§ Task instructions
Could you output every record below exactly as it appears?

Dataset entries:
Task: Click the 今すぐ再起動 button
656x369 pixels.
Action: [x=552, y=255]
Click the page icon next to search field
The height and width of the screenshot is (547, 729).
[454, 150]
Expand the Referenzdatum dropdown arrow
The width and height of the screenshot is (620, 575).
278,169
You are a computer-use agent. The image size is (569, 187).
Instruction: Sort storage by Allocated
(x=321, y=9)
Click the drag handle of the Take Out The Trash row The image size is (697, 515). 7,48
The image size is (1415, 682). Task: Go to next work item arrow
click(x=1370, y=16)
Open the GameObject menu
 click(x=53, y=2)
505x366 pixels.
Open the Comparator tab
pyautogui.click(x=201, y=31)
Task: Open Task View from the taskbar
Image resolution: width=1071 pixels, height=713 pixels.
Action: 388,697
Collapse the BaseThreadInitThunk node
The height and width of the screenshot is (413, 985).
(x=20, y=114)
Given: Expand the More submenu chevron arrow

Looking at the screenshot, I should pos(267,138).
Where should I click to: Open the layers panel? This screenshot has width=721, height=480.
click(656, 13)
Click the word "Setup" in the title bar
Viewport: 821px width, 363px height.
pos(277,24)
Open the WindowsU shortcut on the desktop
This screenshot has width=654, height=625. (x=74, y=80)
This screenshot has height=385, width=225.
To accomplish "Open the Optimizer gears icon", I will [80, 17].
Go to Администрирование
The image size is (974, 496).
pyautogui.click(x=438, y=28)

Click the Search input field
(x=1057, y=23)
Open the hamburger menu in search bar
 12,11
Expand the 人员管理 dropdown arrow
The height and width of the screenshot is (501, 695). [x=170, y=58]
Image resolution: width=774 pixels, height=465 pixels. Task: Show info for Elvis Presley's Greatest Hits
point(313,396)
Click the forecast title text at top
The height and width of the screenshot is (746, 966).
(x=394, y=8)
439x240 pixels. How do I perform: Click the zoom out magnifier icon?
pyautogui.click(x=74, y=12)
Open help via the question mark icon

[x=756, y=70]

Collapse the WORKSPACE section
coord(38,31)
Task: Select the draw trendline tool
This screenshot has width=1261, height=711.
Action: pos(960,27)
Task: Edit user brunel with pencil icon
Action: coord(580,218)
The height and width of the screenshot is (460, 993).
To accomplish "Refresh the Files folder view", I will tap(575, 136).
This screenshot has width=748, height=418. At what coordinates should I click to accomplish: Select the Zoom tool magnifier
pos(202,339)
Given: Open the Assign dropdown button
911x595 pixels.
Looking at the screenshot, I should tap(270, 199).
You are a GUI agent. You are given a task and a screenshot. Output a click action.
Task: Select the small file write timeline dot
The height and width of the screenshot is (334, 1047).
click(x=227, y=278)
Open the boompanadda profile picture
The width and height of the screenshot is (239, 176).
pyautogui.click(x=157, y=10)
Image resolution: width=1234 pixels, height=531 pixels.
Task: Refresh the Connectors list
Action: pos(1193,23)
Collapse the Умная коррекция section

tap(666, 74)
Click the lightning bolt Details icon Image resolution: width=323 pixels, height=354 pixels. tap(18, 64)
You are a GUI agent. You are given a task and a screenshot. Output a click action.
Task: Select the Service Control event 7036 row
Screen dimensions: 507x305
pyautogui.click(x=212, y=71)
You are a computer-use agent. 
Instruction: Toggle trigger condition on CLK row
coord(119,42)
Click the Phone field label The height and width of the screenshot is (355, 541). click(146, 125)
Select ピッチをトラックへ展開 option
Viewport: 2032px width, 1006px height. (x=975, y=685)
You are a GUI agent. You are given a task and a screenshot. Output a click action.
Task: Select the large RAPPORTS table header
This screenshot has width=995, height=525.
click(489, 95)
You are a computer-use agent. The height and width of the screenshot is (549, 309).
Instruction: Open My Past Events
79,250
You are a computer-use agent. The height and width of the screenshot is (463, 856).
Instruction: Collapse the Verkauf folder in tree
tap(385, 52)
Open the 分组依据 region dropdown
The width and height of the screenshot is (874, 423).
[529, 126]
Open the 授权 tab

§ Solved problem
Task: Click the 今すぐ再起動 button
656x369 pixels.
Action: [x=552, y=255]
Click the page icon next to search field
The height and width of the screenshot is (547, 729).
[454, 150]
Expand the Referenzdatum dropdown arrow
The width and height of the screenshot is (620, 575).
278,169
You are a computer-use agent. The image size is (569, 187).
Instruction: Sort storage by Allocated
(x=321, y=9)
Click the drag handle of the Take Out The Trash row The image size is (697, 515). 7,48
The image size is (1415, 682). Task: Go to next work item arrow
click(x=1370, y=16)
Open the GameObject menu
 click(x=53, y=2)
505x366 pixels.
Open the Comparator tab
pyautogui.click(x=201, y=31)
Task: Open Task View from the taskbar
Image resolution: width=1071 pixels, height=713 pixels.
Action: 388,697
Collapse the BaseThreadInitThunk node
The height and width of the screenshot is (413, 985).
(x=20, y=114)
Given: Expand the More submenu chevron arrow

Looking at the screenshot, I should pos(267,138).
Where should I click to: Open the layers panel? This screenshot has width=721, height=480.
click(656, 13)
Click the word "Setup" in the title bar
Viewport: 821px width, 363px height.
pos(277,24)
Open the WindowsU shortcut on the desktop
This screenshot has width=654, height=625. (x=74, y=80)
This screenshot has height=385, width=225.
To accomplish "Open the Optimizer gears icon", I will [80, 17].
Go to Администрирование
The image size is (974, 496).
pyautogui.click(x=438, y=28)

Click the Search input field
(x=1057, y=23)
Open the hamburger menu in search bar
 12,11
Expand the 人员管理 dropdown arrow
The height and width of the screenshot is (501, 695). [x=170, y=58]
Image resolution: width=774 pixels, height=465 pixels. Task: Show info for Elvis Presley's Greatest Hits
point(313,396)
Click the forecast title text at top
The height and width of the screenshot is (746, 966).
(x=394, y=8)
439x240 pixels. How do I perform: Click the zoom out magnifier icon?
pyautogui.click(x=74, y=12)
Open help via the question mark icon

[x=756, y=70]

Collapse the WORKSPACE section
coord(38,31)
Task: Select the draw trendline tool
This screenshot has width=1261, height=711.
Action: pos(960,27)
Task: Edit user brunel with pencil icon
Action: coord(580,218)
The height and width of the screenshot is (460, 993).
To accomplish "Refresh the Files folder view", I will tap(575, 136).
This screenshot has width=748, height=418. At what coordinates should I click to accomplish: Select the Zoom tool magnifier
pos(202,339)
Given: Open the Assign dropdown button
911x595 pixels.
Looking at the screenshot, I should tap(270, 199).
You are a GUI agent. You are given a task and a screenshot. Output a click action.
Task: Select the small file write timeline dot
The height and width of the screenshot is (334, 1047).
click(x=227, y=278)
Open the boompanadda profile picture
The width and height of the screenshot is (239, 176).
pyautogui.click(x=157, y=10)
Image resolution: width=1234 pixels, height=531 pixels.
Task: Refresh the Connectors list
Action: pos(1193,23)
Collapse the Умная коррекция section

tap(666, 74)
Click the lightning bolt Details icon Image resolution: width=323 pixels, height=354 pixels. tap(18, 64)
You are a GUI agent. You are given a task and a screenshot. Output a click action.
Task: Select the Service Control event 7036 row
Screen dimensions: 507x305
pyautogui.click(x=212, y=71)
You are a computer-use agent. 
Instruction: Toggle trigger condition on CLK row
coord(119,42)
Click the Phone field label The height and width of the screenshot is (355, 541). click(146, 125)
Select ピッチをトラックへ展開 option
Viewport: 2032px width, 1006px height. (x=975, y=685)
You are a GUI agent. You are given a task and a screenshot. Output a click action.
Task: Select the large RAPPORTS table header
This screenshot has width=995, height=525.
click(489, 95)
You are a computer-use agent. The height and width of the screenshot is (549, 309).
Instruction: Open My Past Events
79,250
You are a computer-use agent. The height and width of the screenshot is (463, 856).
Instruction: Collapse the Verkauf folder in tree
tap(385, 52)
Open the 分组依据 region dropdown
The width and height of the screenshot is (874, 423).
[529, 126]
Open the 授权 tab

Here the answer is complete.